Did you know oysters are ticklish?
I’ve managed to have packed a month’s worth of activities in Seattle into a weekend. We (my luggage and I) were in Seattle for BlogHer Food, a conference where 500 food bloggers congregate in one spot to talk about food, eat food, take pictures of food and gush about how great we all are. No joke. I love it. We can solve world peace with this kind of positive energy.
The fun began even before I checked into the hotel. With an event like BlogHer, where things can get a little crazy with the fun, I needed to establish a theme. A theme keeps me focused. It’s my safe word. Otherwise I might wake up one afternoon and find myself drunk, staring at rainbows and singing cheesy songs.
Theme. Right. When you’re in the Pacific NW, you do what any local would do, start the day with oysters. 1 dozen raw (slurp slurp) and 7 all cooked in different ways.

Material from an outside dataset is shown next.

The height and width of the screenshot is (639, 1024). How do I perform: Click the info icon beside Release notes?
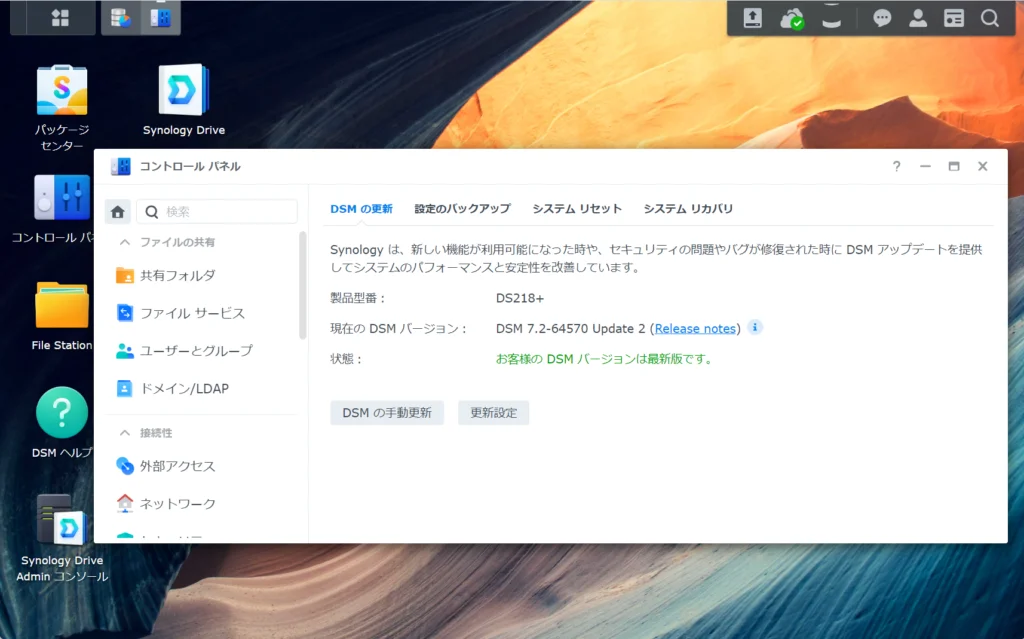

Somehow I ended up in a stretch limo with 9 other gals. Complete with neon, stars on the ceiling, lava lamps. I was half expecting a stripper pole to drop down from the top of the limo. You’d think that instead of coffee in my hand, it should have probably been flutes of champagne. But it was 9am and we were all going to be shooting video.
I was hosting a fun day with my friends at Pork Board for several of my favorite bloggy buddies, Diana (Eating Richly), Lauren (Lauren’s Latest), Amanda (Kevin & Amanda), Jenny (Picky Palate), Sandy & Paul (Reluctant Entertainer) and Jessica (The Novice Chef).
There was hair, makeup, media training, food styling, videographers, directors, producers, camera men, sound guy and a whole bunch of yummy pork of course.
That entire experience is for another post, when I can show you the finished video clips plus the blooper reel.
Why is my face red? Because we had to do 63 takes on video of us toasting with wine. My mama said that you cannot toast without taking a sip. So sip I did. Many, many sips.
Somehow between photo 1 and photo 2 (about 2.2561 seconds) half of us got stupid. What’s up other half!?
A little too crazy….so I had to remember….THEME. What’s my theme???
Oysters shucked by a professional shucker, David from Taylor Shellfish Farms, on one of the best backyard decks in Seattle belonging to Salty Seattle. David, oh David with his 30 dozen Kumamoto oysters.
One of the days was spent hanging out in town, lunch with my publisher and a little shopping. Gorgeous gorgeous flowers.
One of my favorite flowers of all time.
I wanted so badly to buy a whole bunch of ’em and take them home with me.
“Ms. Florist, Is there any any possible way to get these shipped to my home in Florida?”
“No ma’am, I’m sorry….but you can buy deer antlers and bring those home instead.”
Yes, I really did.
There’s a fur patch on my antlers!!
Things were veering waaaaay too close to crazy again, so THEME. Back to THEME. Safe word…oysters.
Elise and her b-friend, Guy, had just texted me, “Hey, want to join us for oysters at Taylor Shellfish Farms?”
The florist was next door to the lunch place, and the oyster place was next door to the florist.
That was tray #1.
We had all different kinds of oysters (and also clam, mussel and geoduck)
And it was the very French Guy, who grew up eating oysters every day as a boy, who showed us that oysters were ticklish.
When you poke at a very fresh oyster, just at the edges, IT WILL MOVE.
After oysters was a trip to Glassybaby, which I’ll save for another post because they are so gorgeous that they deserve own space here.
Do you get nervous when you hold the winning raffle tickets, prizes and you have this on your left?
In front of you…..
And to the right…..HUH???? Why were these people on the right doing the electric slide!???????
Hey. I don’t remember this either!? Despite the way I was holding clutching the wine glass, I really was very very sober. It was AFTER this party that we went to visit a museum! Who does that?! Well, apparently us.
The next morning, while packing, I had totally forgotten about the antlers. Crap. Uh, I guess I wasn’t thinking about how I was going to pack deer antlers in my suitcase.
So I just carried it along with my carry-on. Not only did TSA make me walk through the scanner machine twice. They hand-frisked me, ran the antlers through x-ray and used that wipey thing all over the antlers to detect explosive residue.
Like, if I was ever going to carry something illegal, wouldn’t you think I’d be less conspicuous and not carry DEER ANTLERS and wear them on my head???
p.s. I couldn’t help but end the post with oysters too. The day after I got back, I ordered them at a seafood restaurant here in Florida. These are gulf oysters on the left and clams on the half shell on the right. Clams were great. Gulf oysters….blech….I was spoiled in Seattle with their sweet, briney, minerally and crazy fresh oysters.
Also, my Gulf coast oysters WERE NOT TICKLISH. bleh.
“Waiter….I’d like to send these oysters back…they’re not ticklish.” (just kidding. I still ate ’em)
This is my room mate during Seattle, Alex. I’m showing you this photo so you don’t think I was the ONLY crazy one at Blogher Food!